[Opening INFORMATION section]

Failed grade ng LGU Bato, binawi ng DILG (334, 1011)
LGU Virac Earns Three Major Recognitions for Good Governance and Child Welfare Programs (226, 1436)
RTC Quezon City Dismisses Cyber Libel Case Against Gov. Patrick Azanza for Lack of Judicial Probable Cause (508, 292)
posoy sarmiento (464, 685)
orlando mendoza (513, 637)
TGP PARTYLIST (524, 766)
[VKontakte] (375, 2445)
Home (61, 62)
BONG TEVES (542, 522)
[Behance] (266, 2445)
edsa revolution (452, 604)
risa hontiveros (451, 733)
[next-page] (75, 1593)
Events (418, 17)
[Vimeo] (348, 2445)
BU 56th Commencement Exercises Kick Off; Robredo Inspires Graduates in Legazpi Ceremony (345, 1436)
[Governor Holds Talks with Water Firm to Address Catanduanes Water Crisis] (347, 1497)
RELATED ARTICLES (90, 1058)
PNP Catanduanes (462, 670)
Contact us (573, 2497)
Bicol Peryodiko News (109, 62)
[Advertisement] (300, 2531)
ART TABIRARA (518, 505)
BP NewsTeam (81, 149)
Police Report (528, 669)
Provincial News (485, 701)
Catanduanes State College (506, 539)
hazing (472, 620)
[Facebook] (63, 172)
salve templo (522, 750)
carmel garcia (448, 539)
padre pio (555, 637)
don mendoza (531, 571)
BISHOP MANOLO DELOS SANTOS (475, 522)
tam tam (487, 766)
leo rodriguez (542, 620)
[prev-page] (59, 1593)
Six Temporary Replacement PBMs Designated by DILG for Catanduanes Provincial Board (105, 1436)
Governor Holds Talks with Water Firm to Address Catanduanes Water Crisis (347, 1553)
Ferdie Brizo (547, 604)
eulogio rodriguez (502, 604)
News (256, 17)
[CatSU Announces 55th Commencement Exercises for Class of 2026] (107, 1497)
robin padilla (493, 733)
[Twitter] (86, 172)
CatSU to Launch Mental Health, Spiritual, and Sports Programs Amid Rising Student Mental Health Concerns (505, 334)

[Closing INFORMATION section]

Exactly the lines from the one containing "[Twitter] (86, 172)" through the end of the entries above must be output, and no others.

[Twitter] (86, 172)
CatSU to Launch Mental Health, Spiritual, and Sports Programs Amid Rising Student Mental Health Concerns (505, 334)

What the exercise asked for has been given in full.